They will all fail this test program.

> --Tim
>
> /*
> eatmem.c
>
> If you have more memory than about 64MB RAM + 130MB swap, you might
> need to inrease the ARR_SIZE to get an OOM situation.
>
> Tim N. van der leeuw <t.n.vanderleeuw@chello.nl>
> */
>
> #include <stdlib.h>
>
> #define ARR_SIZE 1024*2048
> #define ALLOC_SIZE 1024
>
> int main ()
> {
> char* arr[ARR_SIZE];
> int i;
> for (i=0; i<4; ++i)
> fork();
> for(i=0; i < ARR_SIZE; ++i)
> {
> arr[i] = malloc(ALLOC_SIZE);
> }
> }

If I follow this right:
   The first process fires off 4 processes.
        Each of the second level processes fires off 3 processes
            Each of the third level process fires off 2 processes
                Each of the forth level processes fires of 1 process
total of 1 +(4 + 4 * (3 + 3 * (2 + 2 * (1)))) = 65 processes

Each process allocates 4MB array (COW) in the array arr, which is also
on the stack. (Each pointer occupies 4 bytes)

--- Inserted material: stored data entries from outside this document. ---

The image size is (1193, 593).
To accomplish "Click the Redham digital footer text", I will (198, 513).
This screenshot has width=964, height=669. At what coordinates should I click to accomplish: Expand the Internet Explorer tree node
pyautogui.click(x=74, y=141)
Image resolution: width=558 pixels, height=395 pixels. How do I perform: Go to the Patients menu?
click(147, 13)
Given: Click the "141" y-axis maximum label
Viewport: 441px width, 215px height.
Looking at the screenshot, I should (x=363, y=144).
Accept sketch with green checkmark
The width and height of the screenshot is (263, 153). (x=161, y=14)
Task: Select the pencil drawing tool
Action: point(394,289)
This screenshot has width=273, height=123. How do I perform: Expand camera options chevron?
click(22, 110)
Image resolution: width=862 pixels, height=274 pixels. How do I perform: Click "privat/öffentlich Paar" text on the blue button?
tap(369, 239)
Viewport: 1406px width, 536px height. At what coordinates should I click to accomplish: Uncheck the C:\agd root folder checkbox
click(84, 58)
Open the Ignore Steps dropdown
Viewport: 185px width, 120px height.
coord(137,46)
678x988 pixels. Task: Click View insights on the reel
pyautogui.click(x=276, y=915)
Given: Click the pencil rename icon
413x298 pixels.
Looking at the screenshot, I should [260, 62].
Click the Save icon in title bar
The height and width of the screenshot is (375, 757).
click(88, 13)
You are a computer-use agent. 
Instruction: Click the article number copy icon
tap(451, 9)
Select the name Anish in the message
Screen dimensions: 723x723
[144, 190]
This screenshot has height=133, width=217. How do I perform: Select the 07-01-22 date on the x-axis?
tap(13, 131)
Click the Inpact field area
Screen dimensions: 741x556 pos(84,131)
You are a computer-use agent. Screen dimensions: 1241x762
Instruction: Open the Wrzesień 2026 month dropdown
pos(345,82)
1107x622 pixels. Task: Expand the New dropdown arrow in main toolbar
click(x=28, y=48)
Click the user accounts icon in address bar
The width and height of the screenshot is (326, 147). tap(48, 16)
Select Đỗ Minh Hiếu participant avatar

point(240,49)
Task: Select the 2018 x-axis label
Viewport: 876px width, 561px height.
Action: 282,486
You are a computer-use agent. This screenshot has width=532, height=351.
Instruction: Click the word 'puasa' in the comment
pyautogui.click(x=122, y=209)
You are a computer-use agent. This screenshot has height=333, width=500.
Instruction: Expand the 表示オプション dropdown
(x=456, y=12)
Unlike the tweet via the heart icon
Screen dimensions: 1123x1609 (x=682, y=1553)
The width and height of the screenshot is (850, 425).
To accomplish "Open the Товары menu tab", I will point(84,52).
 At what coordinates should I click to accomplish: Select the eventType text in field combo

Each pointer points to an allocated 1K (unused).

65 processes * 4MB => 260MB (minimum). There is some additional since the
malloc is allocating chunks of less than a page size, so I believe that
the 1 million pointers will point to 1M * 1KB => 1024MB data. One process
should then have 1025MB of data

therefore 1025MB * 65 => 66625MB or 66.7 GB of memory (ram + swap).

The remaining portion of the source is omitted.